WORK TO BE COMPLETED:
Write out the records once more, exactly as given.
===
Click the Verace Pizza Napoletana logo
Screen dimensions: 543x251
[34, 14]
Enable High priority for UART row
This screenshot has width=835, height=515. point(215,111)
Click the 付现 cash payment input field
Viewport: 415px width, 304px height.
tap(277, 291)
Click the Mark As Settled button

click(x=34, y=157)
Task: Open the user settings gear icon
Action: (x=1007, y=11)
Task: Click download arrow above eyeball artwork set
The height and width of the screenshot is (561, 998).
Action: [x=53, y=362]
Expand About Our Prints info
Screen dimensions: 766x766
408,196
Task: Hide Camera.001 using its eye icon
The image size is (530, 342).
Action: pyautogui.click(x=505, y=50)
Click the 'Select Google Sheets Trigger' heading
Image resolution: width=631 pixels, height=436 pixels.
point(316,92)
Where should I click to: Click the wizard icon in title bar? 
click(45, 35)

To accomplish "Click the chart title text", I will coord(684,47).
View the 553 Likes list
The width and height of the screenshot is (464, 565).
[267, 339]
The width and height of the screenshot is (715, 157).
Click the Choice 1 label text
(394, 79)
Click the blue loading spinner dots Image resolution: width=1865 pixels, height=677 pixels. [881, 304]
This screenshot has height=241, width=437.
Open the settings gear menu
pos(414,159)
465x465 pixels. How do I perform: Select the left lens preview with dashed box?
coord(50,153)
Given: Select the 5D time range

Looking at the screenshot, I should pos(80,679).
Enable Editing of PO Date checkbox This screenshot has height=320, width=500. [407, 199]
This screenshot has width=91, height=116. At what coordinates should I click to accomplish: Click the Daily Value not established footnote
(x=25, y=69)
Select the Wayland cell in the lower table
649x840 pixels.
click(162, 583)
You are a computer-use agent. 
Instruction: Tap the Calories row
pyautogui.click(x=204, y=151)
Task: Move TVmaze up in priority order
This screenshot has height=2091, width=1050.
===
RESULT FOR THIS TASK:
Click the Verace Pizza Napoletana logo
Screen dimensions: 543x251
[34, 14]
Enable High priority for UART row
This screenshot has width=835, height=515. point(215,111)
Click the 付现 cash payment input field
Viewport: 415px width, 304px height.
tap(277, 291)
Click the Mark As Settled button

click(x=34, y=157)
Task: Open the user settings gear icon
Action: (x=1007, y=11)
Task: Click download arrow above eyeball artwork set
The height and width of the screenshot is (561, 998).
Action: [x=53, y=362]
Expand About Our Prints info
Screen dimensions: 766x766
408,196
Task: Hide Camera.001 using its eye icon
The image size is (530, 342).
Action: pyautogui.click(x=505, y=50)
Click the 'Select Google Sheets Trigger' heading
Image resolution: width=631 pixels, height=436 pixels.
point(316,92)
Where should I click to: Click the wizard icon in title bar? 
click(45, 35)

To accomplish "Click the chart title text", I will coord(684,47).
View the 553 Likes list
The width and height of the screenshot is (464, 565).
[267, 339]
The width and height of the screenshot is (715, 157).
Click the Choice 1 label text
(394, 79)
Click the blue loading spinner dots Image resolution: width=1865 pixels, height=677 pixels. [881, 304]
This screenshot has height=241, width=437.
Open the settings gear menu
pos(414,159)
465x465 pixels. How do I perform: Select the left lens preview with dashed box?
coord(50,153)
Given: Select the 5D time range

Looking at the screenshot, I should pos(80,679).
Enable Editing of PO Date checkbox This screenshot has height=320, width=500. [407, 199]
This screenshot has width=91, height=116. At what coordinates should I click to accomplish: Click the Daily Value not established footnote
(x=25, y=69)
Select the Wayland cell in the lower table
649x840 pixels.
click(162, 583)
You are a computer-use agent. 
Instruction: Tap the Calories row
pyautogui.click(x=204, y=151)
Task: Move TVmaze up in priority order
This screenshot has height=2091, width=1050.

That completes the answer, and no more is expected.